»»

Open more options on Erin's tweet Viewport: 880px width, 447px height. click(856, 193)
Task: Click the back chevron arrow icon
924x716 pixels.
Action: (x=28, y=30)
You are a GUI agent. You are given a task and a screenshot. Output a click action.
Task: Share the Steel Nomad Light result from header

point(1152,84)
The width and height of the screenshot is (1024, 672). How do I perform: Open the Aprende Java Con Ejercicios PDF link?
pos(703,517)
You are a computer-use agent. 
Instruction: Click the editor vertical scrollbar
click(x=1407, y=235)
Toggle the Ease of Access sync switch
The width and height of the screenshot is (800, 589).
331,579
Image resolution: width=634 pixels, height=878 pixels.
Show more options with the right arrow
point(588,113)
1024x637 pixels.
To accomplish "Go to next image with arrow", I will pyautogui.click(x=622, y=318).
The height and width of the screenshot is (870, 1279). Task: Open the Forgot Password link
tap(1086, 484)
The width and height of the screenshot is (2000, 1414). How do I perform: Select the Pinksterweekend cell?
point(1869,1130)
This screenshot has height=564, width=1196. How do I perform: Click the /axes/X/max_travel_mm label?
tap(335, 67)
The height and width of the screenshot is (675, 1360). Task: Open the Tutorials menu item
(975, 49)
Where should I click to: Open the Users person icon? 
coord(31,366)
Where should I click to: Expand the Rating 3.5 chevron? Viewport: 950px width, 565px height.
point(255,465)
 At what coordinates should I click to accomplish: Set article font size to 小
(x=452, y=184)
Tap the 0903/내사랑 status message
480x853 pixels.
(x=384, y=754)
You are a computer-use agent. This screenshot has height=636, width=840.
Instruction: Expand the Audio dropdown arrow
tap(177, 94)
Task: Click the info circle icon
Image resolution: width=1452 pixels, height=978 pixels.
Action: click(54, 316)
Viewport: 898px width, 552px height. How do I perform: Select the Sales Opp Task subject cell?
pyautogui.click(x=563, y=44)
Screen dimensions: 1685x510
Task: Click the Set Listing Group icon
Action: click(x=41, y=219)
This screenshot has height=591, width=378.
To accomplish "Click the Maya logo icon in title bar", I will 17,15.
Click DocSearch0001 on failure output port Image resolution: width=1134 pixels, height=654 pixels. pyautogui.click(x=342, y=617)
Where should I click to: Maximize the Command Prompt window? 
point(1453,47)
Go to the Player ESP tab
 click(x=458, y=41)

««

| Your objective |
From the data above, pick out each line containing "will" and copy it.

| Result of this task |
To accomplish "Go to next image with arrow", I will pyautogui.click(x=622, y=318).
To accomplish "Click the Maya logo icon in title bar", I will 17,15.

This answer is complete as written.